▸ DOCUMENT SEGMENT
Siamese Connection (1879, 1884); Underdog (1884)

Baker, John JMB at STRADLEY.COM
Thu May 19 20:16:45 UTC 2005


        If it's really from the Barker poem (that is, if Barker really originated the phrase, rather than using an existing term), then it seems to have spread rapidly.  From the Dec. 1862 Harper's, via Making of America (Cornell):

        <<"And, bretheren, you and I know that occasionally, if not oftener, I've been the under-dog in the fight.  Many's the lammin' I've took from him.  But when he had the best of it, and I was jes ready to give in beat, the Lord reached out the hand, and I up and at him agin."

John Baker


-----Original Message-----
From: American Dialect Society [mailto:ADS-L at LISTSERV.UGA.EDU]On Behalf
Of Benjamin Zimmer
Sent: Thursday, May 19, 2005 4:08 PM
To: ADS-L at LISTSERV.UGA.EDU
Subject: Re: Siamese Connection (1879, 1884); Underdog (1884)

▸ WRITTEN PROBLEM 1
Reproduce the mailing-list post word for word from "If it's really" to "Re: Siamese Connection (1879, 1884); Underdog (1884)".
▸ WRITTEN PROBLEM 2
Resize the records from the line with "You are a computer-use" through the end of the records. Write out only those lines, requests included, but multiply every coordinate in the answers by 1.4 and round to whole numbers, rounding halves up. Leave the pictures out.
The mailing-list post and the records that follow it were taken from separate sources.

Pointing data for screenshots:
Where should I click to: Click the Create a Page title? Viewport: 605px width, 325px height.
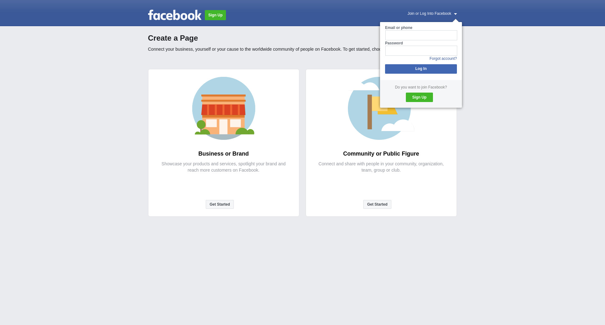click(173, 38)
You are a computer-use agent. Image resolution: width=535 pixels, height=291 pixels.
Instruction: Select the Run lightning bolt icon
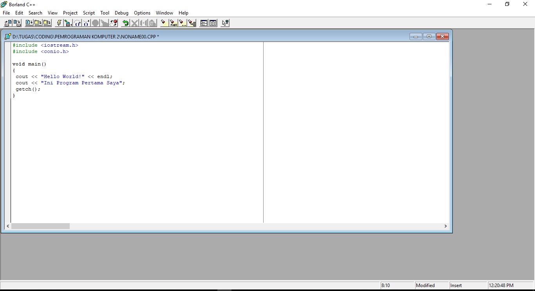(x=59, y=23)
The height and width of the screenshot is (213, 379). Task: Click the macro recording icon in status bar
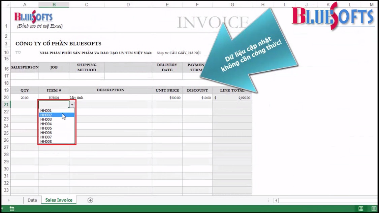12,209
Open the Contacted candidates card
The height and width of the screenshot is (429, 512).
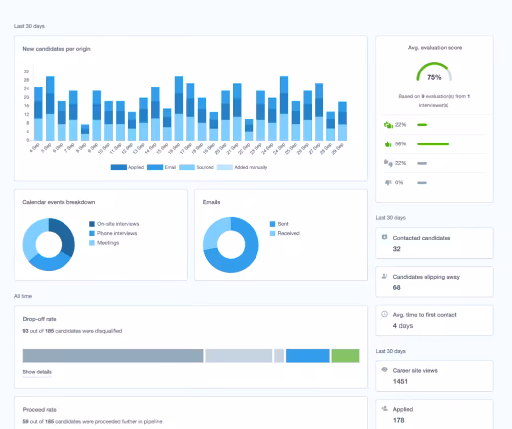(434, 243)
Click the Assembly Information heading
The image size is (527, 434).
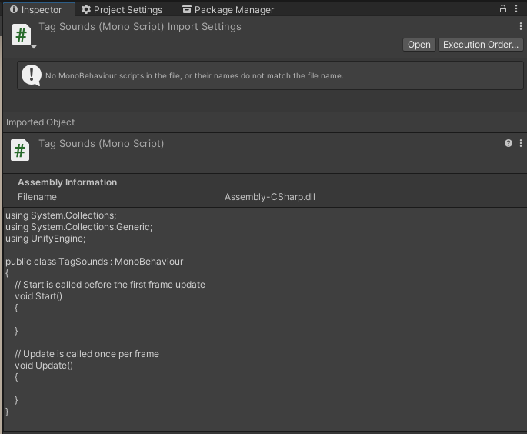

▸ EXPECTED ANSWER 1
If it's really from the Barker poem (that is, if Barker really originated the phrase, rather than using an existing term), then it seems to have spread rapidly.  From the Dec. 1862 Harper's, via Making of America (Cornell):

        <<"And, bretheren, you and I know that occasionally, if not oftener, I've been the under-dog in the fight.  Many's the lammin' I've took from him.  But when he had the best of it, and I was jes ready to give in beat, the Lord reached out the hand, and I up and at him agin."

John Baker


-----Original Message-----
From: American Dialect Society [mailto:ADS-L at LISTSERV.UGA.EDU]On Behalf
Of Benjamin Zimmer
Sent: Thursday, May 19, 2005 4:08 PM
To: ADS-L at LISTSERV.UGA.EDU
Subject: Re: Siamese Connection (1879, 1884); Underdog (1884)

▸ EXPECTED ANSWER 2
You are a computer-use agent. Image resolution: width=535 pixels, height=291 pixels.
Instruction: Select the Run lightning bolt icon
(x=83, y=32)
The height and width of the screenshot is (213, 379). Task: Click the macro recording icon in status bar
17,293
Open the Contacted candidates card
The height and width of the screenshot is (429, 512).
(608, 340)
Click the Assembly Information heading
The image size is (527, 434).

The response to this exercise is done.